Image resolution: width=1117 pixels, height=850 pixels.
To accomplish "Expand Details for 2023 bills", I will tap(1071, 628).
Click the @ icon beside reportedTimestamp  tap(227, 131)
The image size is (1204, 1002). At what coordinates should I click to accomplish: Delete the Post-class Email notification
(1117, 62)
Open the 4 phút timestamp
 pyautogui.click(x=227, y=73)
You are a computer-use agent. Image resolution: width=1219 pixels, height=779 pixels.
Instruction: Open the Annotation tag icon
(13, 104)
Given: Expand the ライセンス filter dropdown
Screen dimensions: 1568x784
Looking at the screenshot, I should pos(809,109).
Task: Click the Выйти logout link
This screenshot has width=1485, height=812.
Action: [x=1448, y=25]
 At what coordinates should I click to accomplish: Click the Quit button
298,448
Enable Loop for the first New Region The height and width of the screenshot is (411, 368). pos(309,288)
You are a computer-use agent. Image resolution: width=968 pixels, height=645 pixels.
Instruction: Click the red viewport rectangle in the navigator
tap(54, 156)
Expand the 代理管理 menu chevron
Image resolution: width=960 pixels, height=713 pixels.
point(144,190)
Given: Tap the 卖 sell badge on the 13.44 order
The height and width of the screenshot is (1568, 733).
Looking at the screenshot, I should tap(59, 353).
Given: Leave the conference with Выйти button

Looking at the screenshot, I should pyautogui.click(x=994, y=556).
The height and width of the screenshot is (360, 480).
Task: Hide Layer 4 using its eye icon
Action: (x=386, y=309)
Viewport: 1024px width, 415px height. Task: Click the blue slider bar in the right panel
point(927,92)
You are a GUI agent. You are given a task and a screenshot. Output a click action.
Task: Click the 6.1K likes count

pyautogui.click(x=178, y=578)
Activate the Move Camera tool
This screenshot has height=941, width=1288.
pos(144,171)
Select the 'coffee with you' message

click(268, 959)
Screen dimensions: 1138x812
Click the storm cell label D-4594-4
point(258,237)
- - -
**TASK STATEMENT**
Please transcribe the records in full, keeping every word as it is.

**ANSWER TO THIS PROBLEM**
Image resolution: width=1117 pixels, height=850 pixels.
To accomplish "Expand Details for 2023 bills", I will tap(1071, 628).
Click the @ icon beside reportedTimestamp  tap(227, 131)
The image size is (1204, 1002). At what coordinates should I click to accomplish: Delete the Post-class Email notification
(1117, 62)
Open the 4 phút timestamp
 pyautogui.click(x=227, y=73)
You are a computer-use agent. Image resolution: width=1219 pixels, height=779 pixels.
Instruction: Open the Annotation tag icon
(13, 104)
Given: Expand the ライセンス filter dropdown
Screen dimensions: 1568x784
Looking at the screenshot, I should pos(809,109).
Task: Click the Выйти logout link
This screenshot has width=1485, height=812.
Action: [x=1448, y=25]
 At what coordinates should I click to accomplish: Click the Quit button
298,448
Enable Loop for the first New Region The height and width of the screenshot is (411, 368). pos(309,288)
You are a computer-use agent. Image resolution: width=968 pixels, height=645 pixels.
Instruction: Click the red viewport rectangle in the navigator
tap(54, 156)
Expand the 代理管理 menu chevron
Image resolution: width=960 pixels, height=713 pixels.
point(144,190)
Given: Tap the 卖 sell badge on the 13.44 order
The height and width of the screenshot is (1568, 733).
Looking at the screenshot, I should tap(59, 353).
Given: Leave the conference with Выйти button

Looking at the screenshot, I should pyautogui.click(x=994, y=556).
The height and width of the screenshot is (360, 480).
Task: Hide Layer 4 using its eye icon
Action: (x=386, y=309)
Viewport: 1024px width, 415px height. Task: Click the blue slider bar in the right panel
point(927,92)
You are a GUI agent. You are given a task and a screenshot. Output a click action.
Task: Click the 6.1K likes count

pyautogui.click(x=178, y=578)
Activate the Move Camera tool
This screenshot has height=941, width=1288.
pos(144,171)
Select the 'coffee with you' message

click(268, 959)
Screen dimensions: 1138x812
Click the storm cell label D-4594-4
point(258,237)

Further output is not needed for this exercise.